Gherkin: A retrospective
Recently the team I used to work in have had a big shake up.
As the project has matured another team in the territory we were building the product for has started to take on testing responsibilities which is great to see but it’s made our team have a closer look at the tools we were using and question if they were being used properly — especially the use of Gherkin feature files.
The main catalyst for this was one of the team members finding themselves rewriting more than half the feature files to be clearer for the other team to understand the intended behaviour of the system, something that is meant to be Gherkin’s strength.
With me being the kind of person who likes to introspect on things I hosted a session for the team to get a better understanding of what had lead to the situation we found ourselves in.
To do this I decided to draw an Ishikawa (also known as a Fishbone) diagram on the whiteboard and drew up the following headings:
- Materials — What were the raw materials our team was working with in order to carry out testing and the writing of the feature files?
- Measurements — How was the team measuring the quality of the product and reporting on this?
- Methods — What methods were we using in the team to write the feature files and write the code executed to test those features?
- Environment —Were there any environmental factors that impacted our ability to work with Gherkin? As a team of contractors, I decided to also include aspects of the company we’re working for’s culture and processes
- Personnel — What roles in the team may have had an impact in our ability to utilise Gherkin to its full potential?
- Machines — What tools that we used could have impacted our ability to work with Gherkin?
The raw materials the team worked with were:
- Feature files — Written in Gherkin and automated via CucumberJS (originally automated using WDIO and its Cucumber Plugin)
- Specifications — Written in Jira as test tickets which were backed by Zephyr for test execution
Looking at the use of the feature files one of the first things that was raised was that the new team was treating the feature files as test plans for executing manual testing.
The root cause of this seemed to be the management teams assumption that the feature files would be written in a way that allowed for manual testing to be carried out as a set of instructions. This shaped the Gherkin to be more of a description of ‘how’ the system worked instead of ‘what’ it did.
Additionally as the product we were building was re-using a lot of existing components from the business’ main product we started the project by cloning and adapting a lot of the existing Gherkin files used to describe that main product.
The team felt that this lead them down the wrong path from the start as the domain language used for the new market was clashing with the domain language of the existing market and it would have been better to build it from the ground up using the single domain language.
The root cause of the majority of the issues the team faced appeared to be poorly written specifications and a lack of inclusion from the team in the writing of the acceptance criteria of the specifications.
Due to the re-use of the existing feature files it was assumed that the test team could use those feature files to understand the requirements being built into the system and forego the three amigos process.
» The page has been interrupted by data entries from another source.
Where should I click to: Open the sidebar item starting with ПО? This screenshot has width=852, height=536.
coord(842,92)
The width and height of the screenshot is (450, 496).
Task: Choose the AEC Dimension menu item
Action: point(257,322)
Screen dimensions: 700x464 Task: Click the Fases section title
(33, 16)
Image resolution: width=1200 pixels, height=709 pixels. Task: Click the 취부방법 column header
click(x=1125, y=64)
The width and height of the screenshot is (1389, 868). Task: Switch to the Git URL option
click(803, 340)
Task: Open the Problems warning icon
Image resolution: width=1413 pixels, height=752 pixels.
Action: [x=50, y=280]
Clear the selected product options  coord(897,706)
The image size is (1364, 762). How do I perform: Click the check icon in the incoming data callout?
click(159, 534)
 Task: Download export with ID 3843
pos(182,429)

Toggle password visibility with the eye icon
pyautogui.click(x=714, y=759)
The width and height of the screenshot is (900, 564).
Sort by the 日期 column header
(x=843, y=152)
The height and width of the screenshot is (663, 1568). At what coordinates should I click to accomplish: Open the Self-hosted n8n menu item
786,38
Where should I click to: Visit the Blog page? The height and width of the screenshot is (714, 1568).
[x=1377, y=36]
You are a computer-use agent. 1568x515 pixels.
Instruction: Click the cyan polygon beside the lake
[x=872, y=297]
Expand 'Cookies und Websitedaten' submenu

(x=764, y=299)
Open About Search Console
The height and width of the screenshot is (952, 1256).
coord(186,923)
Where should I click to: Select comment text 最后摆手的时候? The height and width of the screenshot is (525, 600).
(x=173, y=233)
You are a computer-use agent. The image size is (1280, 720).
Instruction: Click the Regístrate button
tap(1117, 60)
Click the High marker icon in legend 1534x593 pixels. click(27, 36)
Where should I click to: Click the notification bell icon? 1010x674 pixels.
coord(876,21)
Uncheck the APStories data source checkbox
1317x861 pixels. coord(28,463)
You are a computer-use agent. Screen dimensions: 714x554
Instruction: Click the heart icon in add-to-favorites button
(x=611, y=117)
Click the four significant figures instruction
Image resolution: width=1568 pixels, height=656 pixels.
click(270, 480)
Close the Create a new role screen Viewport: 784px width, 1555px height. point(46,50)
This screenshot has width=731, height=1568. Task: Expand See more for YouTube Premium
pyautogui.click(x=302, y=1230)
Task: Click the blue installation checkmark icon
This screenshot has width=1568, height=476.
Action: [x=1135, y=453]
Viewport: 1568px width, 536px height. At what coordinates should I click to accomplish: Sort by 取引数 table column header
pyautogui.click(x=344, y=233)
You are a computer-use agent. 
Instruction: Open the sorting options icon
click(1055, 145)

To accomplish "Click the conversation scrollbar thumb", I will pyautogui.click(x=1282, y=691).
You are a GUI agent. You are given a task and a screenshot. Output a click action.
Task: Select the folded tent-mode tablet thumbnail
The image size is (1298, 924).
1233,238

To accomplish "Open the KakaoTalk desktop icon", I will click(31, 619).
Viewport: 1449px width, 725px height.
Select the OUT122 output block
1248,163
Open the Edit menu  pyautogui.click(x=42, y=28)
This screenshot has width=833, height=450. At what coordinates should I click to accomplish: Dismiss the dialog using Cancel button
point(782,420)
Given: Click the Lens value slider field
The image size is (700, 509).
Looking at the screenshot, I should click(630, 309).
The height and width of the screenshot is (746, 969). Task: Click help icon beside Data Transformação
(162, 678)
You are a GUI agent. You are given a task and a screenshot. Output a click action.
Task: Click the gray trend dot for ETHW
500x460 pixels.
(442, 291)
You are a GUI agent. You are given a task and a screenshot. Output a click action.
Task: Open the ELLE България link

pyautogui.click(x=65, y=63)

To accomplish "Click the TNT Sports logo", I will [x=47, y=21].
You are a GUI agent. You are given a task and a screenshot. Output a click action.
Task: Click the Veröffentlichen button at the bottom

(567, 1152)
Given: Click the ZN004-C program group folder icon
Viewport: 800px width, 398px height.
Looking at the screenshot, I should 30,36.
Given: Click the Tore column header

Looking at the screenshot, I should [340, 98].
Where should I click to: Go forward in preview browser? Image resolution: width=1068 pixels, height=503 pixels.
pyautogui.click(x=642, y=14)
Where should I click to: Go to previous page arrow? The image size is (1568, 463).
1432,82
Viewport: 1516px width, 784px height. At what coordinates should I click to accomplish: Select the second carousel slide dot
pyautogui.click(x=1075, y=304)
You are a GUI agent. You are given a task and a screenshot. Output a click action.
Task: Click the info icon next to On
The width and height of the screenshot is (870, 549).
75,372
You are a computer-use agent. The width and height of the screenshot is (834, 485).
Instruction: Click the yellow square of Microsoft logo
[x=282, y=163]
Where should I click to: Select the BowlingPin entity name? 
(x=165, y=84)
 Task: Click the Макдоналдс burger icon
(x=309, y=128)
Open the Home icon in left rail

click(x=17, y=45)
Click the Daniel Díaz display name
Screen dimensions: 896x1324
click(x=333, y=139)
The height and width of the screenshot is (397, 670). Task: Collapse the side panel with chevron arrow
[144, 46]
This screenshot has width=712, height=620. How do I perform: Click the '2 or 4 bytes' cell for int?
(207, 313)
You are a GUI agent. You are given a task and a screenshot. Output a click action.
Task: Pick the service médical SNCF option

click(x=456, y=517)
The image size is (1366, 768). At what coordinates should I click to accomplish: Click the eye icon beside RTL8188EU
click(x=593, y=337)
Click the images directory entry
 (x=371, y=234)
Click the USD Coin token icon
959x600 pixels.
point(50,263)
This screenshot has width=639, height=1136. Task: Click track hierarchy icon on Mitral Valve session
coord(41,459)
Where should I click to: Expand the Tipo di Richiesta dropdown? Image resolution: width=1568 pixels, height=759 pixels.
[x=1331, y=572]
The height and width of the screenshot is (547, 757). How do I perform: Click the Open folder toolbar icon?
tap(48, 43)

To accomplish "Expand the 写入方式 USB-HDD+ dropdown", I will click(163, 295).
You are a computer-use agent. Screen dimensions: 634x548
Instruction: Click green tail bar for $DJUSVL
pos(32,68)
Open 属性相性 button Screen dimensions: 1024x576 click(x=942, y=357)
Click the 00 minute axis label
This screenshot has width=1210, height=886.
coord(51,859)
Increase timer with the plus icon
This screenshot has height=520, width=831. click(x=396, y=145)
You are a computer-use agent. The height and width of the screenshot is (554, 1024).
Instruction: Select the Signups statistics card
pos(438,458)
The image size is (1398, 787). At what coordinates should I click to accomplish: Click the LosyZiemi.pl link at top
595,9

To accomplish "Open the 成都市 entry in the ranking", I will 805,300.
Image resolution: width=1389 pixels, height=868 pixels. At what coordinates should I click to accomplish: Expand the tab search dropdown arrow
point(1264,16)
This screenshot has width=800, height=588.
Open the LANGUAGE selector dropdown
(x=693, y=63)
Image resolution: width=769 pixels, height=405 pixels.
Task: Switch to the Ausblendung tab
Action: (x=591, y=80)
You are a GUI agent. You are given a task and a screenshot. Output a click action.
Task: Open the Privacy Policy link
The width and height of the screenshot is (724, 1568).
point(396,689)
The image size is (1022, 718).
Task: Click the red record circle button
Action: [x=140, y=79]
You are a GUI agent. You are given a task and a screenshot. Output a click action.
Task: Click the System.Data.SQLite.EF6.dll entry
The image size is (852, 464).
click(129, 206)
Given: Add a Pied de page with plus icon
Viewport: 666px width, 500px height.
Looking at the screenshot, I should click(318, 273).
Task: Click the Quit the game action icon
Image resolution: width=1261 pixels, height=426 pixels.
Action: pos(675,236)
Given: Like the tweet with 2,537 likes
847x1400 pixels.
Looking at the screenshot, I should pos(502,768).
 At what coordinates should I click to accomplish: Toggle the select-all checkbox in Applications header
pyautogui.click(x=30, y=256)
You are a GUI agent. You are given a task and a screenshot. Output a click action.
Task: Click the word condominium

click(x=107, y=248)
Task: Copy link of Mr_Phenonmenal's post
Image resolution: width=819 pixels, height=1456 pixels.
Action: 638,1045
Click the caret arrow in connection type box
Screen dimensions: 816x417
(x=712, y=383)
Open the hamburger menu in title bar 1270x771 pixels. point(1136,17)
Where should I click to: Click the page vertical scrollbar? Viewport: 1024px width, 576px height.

This lead to a couple of outcomes:
- The specifications had vague acceptance criteria
- The test team had a big backlog of feature files to automate from the get go which meant that development and test were not working in parallel
- The feature files have inconsistent language in them due to the different domain language used
- Due to the pressure to get feature files automated, the feature files were the only test artefacts being produced and thus the only resources available to hand over to the new team
When approaching the subject of measurements we started to realise that aside from points delivered against the backlog of tests to write we never really measured ourselves internally.
External to the team we were measured on the coverage of test suite and defects logged but on further inspection we felt these weren’t measured correctly.
The team had no clear stakeholder they were reporting to that would scrutinise the testing effort and ensure it was on-track, the most we saw was an email from the programme lead to the directors of the programme with a piechart showing 56 tests were green (this type of reporting drives me insane).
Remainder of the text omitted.